Abstract

Abstract Background The concept of Illness Identity (IID) describes the way a patient integrates a chronic illness into the self-concept and has been examined in several chronic diseases. We distinguish four IID dimensions: acceptance, enrichment, engulfment and rejection. In patients with Inflammatory Bowel Diseases (IBD) IID engulfment has been shown to be associated with quality of life (QoL) and important psychosocial factors like anxiety and depression. As IBD often show a relapsing course with varying disease activity and symptom burden, it is unclear whether IID is a stable concept or whether it changes over the disease course. Methods In 2018 we started to recruit patients with active Crohn´s Disease or Ulcerative Colitis before the beginning of a new therapy with biologics (t1) and did follow-up examinations 6- 12 months (t2) and 2-3 years (t3) after the baseline examination. Until now we were able to reassess 71 of 83 at t2 and 16 of 83 patients at t3 We assessed IID with the Illness Identity Questionnaire (Oris et al.).
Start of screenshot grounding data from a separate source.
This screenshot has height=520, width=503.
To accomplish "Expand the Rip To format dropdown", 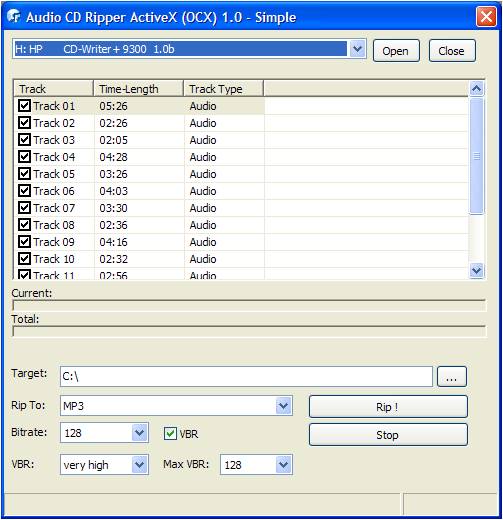I will 283,406.
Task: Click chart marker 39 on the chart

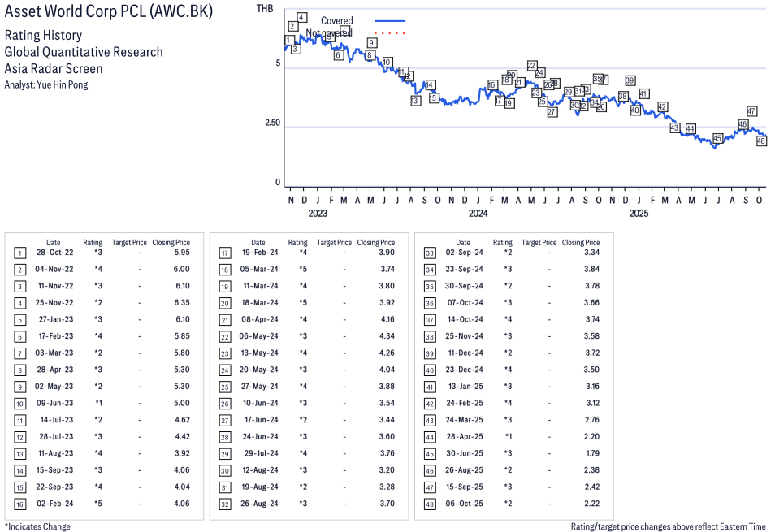Action: point(630,80)
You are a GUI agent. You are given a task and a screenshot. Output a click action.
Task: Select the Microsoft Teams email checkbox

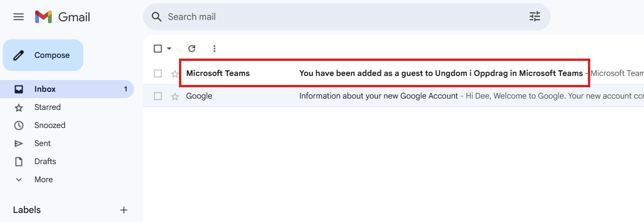[158, 73]
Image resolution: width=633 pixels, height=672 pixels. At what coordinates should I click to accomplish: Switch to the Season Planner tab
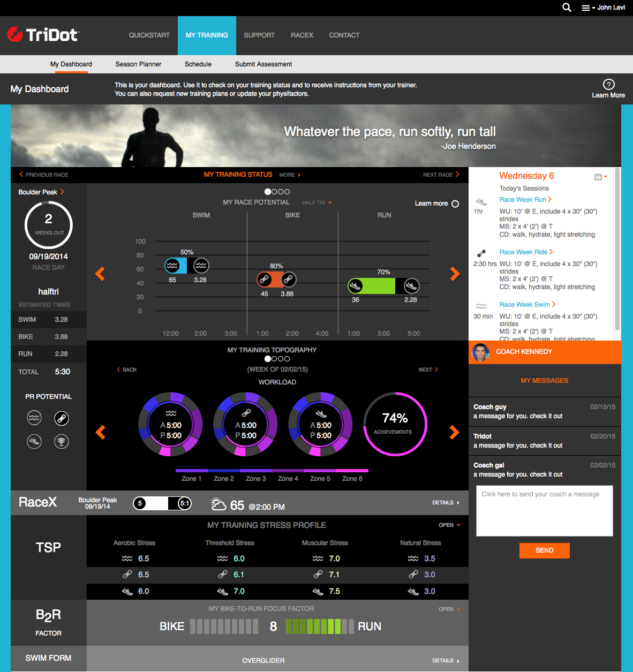tap(138, 64)
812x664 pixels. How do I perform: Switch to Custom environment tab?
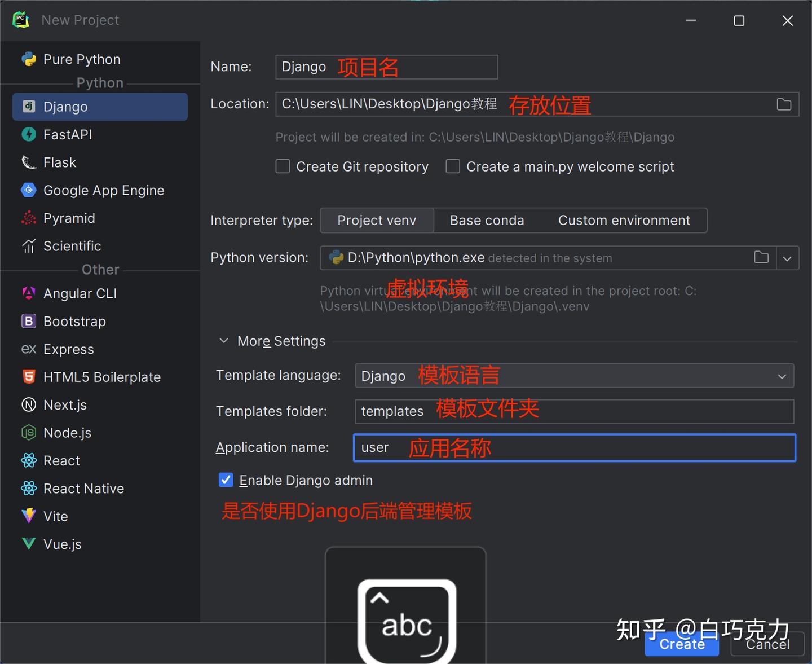point(624,220)
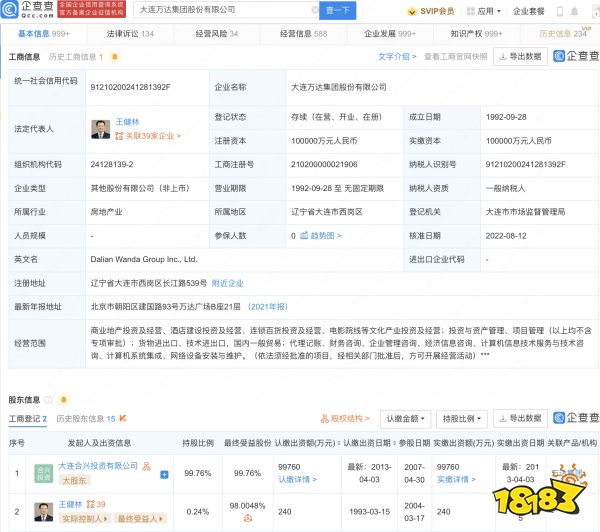Open the 认缴金额 sort dropdown

(x=406, y=418)
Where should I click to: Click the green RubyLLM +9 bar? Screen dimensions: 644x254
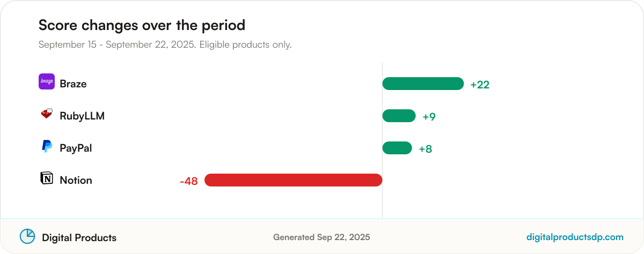pyautogui.click(x=399, y=116)
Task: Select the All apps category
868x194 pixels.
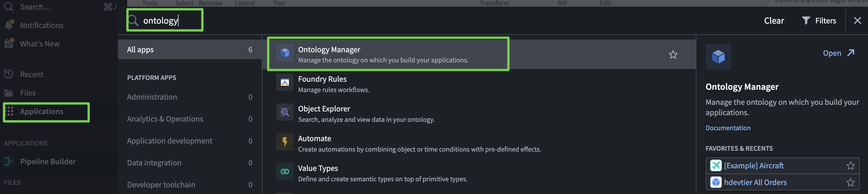Action: pos(189,50)
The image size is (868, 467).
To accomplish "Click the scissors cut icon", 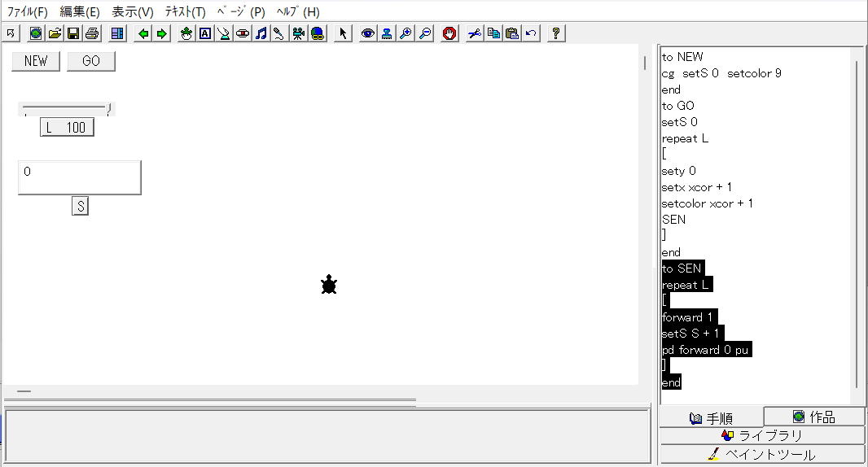I will tap(475, 33).
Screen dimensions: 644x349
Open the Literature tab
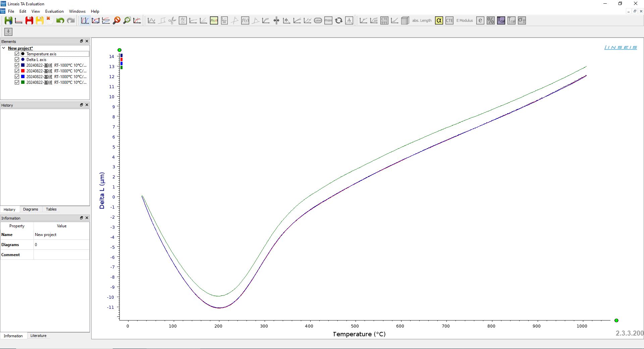(x=38, y=336)
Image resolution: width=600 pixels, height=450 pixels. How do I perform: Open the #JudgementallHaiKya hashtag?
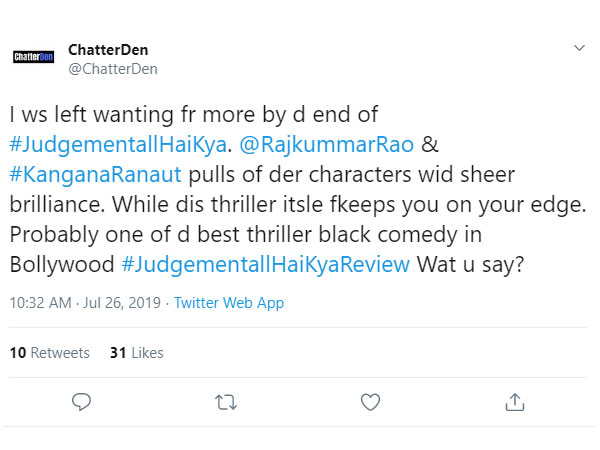click(x=118, y=145)
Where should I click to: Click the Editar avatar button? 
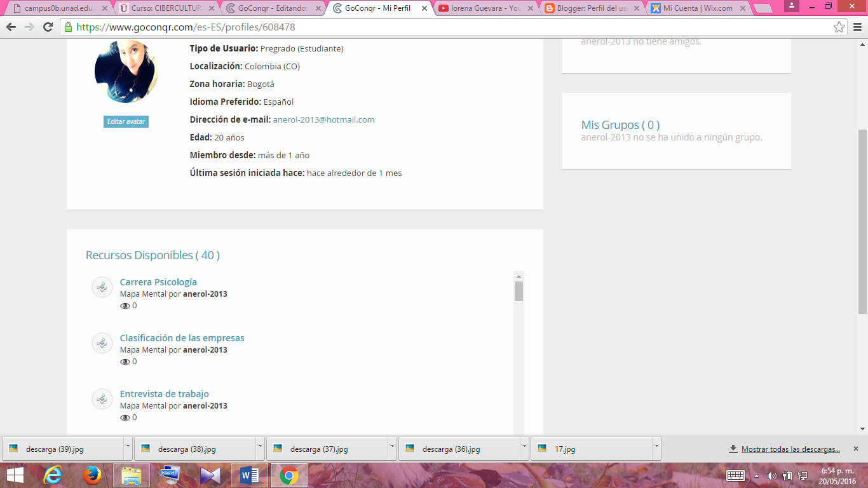126,121
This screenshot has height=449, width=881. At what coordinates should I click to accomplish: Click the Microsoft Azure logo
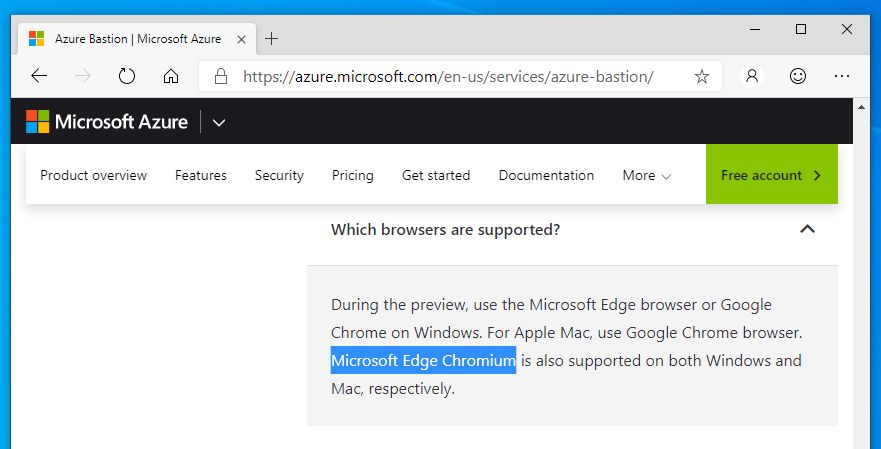click(107, 121)
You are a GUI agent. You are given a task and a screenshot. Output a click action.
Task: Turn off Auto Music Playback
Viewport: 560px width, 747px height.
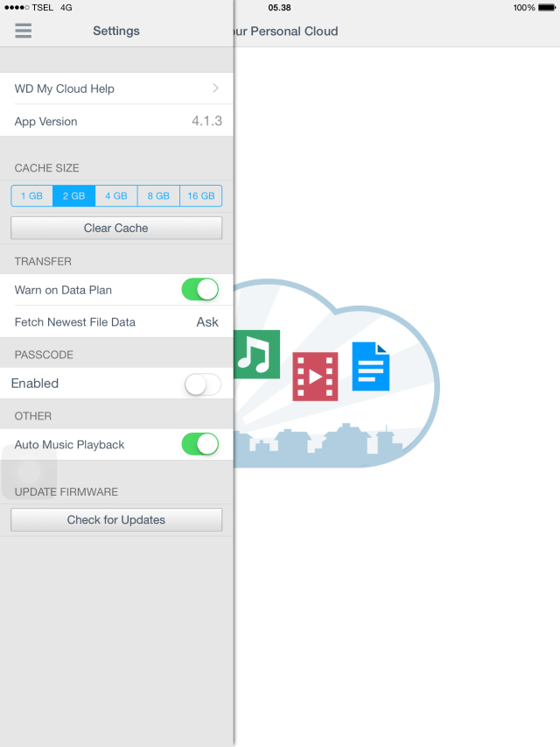click(x=200, y=445)
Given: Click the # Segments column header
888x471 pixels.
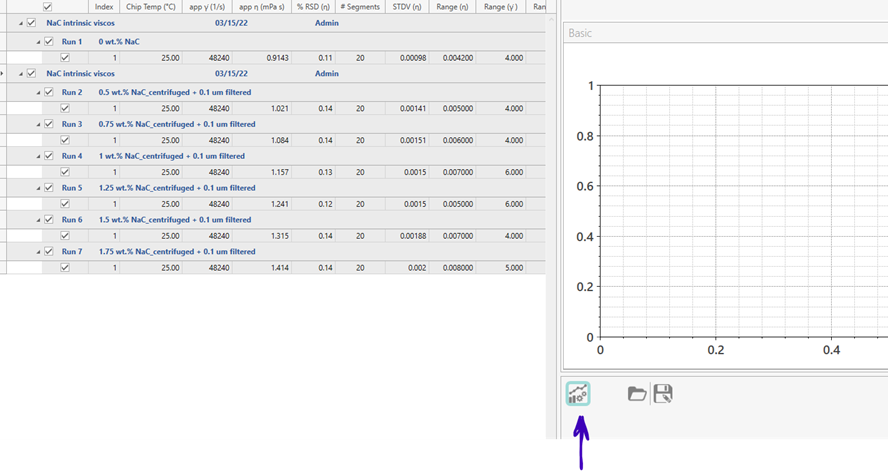Looking at the screenshot, I should tap(358, 7).
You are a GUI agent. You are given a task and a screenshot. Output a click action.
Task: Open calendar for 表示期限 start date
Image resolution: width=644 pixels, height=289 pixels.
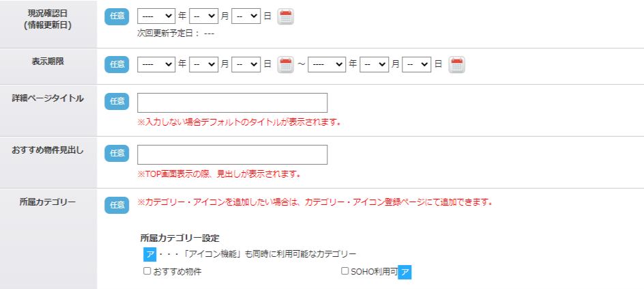(x=286, y=65)
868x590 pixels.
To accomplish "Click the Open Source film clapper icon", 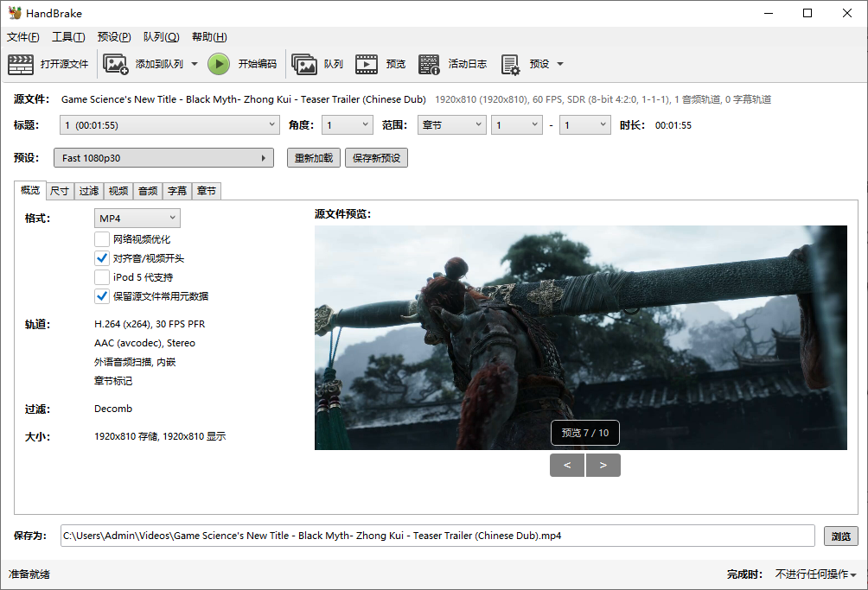I will pos(21,64).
Anxiety and depression were assessed with the Hospital Anxiety and Depression Scale and QoL was assessed with the IBDQ. We analysed correlations between these factors at t1, t2 and t3 and calculated linear mixed-effects models to analyse the stability of IID over time. Pearson correlation between changes in IID and changes in disease activity were also examined. Results IID engulfment is associated with poorer QoL (r= -0.696, p= 0.003) at t3. Higher anxiety scores are linked to poorer QoL (r= -0.630, p=0.009) and higher depression scores are linked to poorer QoL (r= -0.502, p= 0.048) at t3. In the linear mixed-effects models of IID dimensions we found no significant changes in IID over time (IID enrichment : mean difference of 1.03, p= 0.297; IID acceptance : mean difference of -0.19, p= 0.824; IID rejection : mean difference of 0.69, p= 0.259; IID engulfment : mean difference of -0.22, p= 0.771. Changes in IID engulfment correlated positively with changes in disease activity (r= 0.626; p = .0095), whereas no significant correlations were found for the other IID dimensions (Fig 1.)) Conclusion Our preliminary results suggest stability of IID in patients with IBD over a period of up to 3 years. These results confirm our previous findings, demonstrating that especially IID engulfment is linked with a poorer QoL and changes in IID engulfment correlate with changes in disease activity.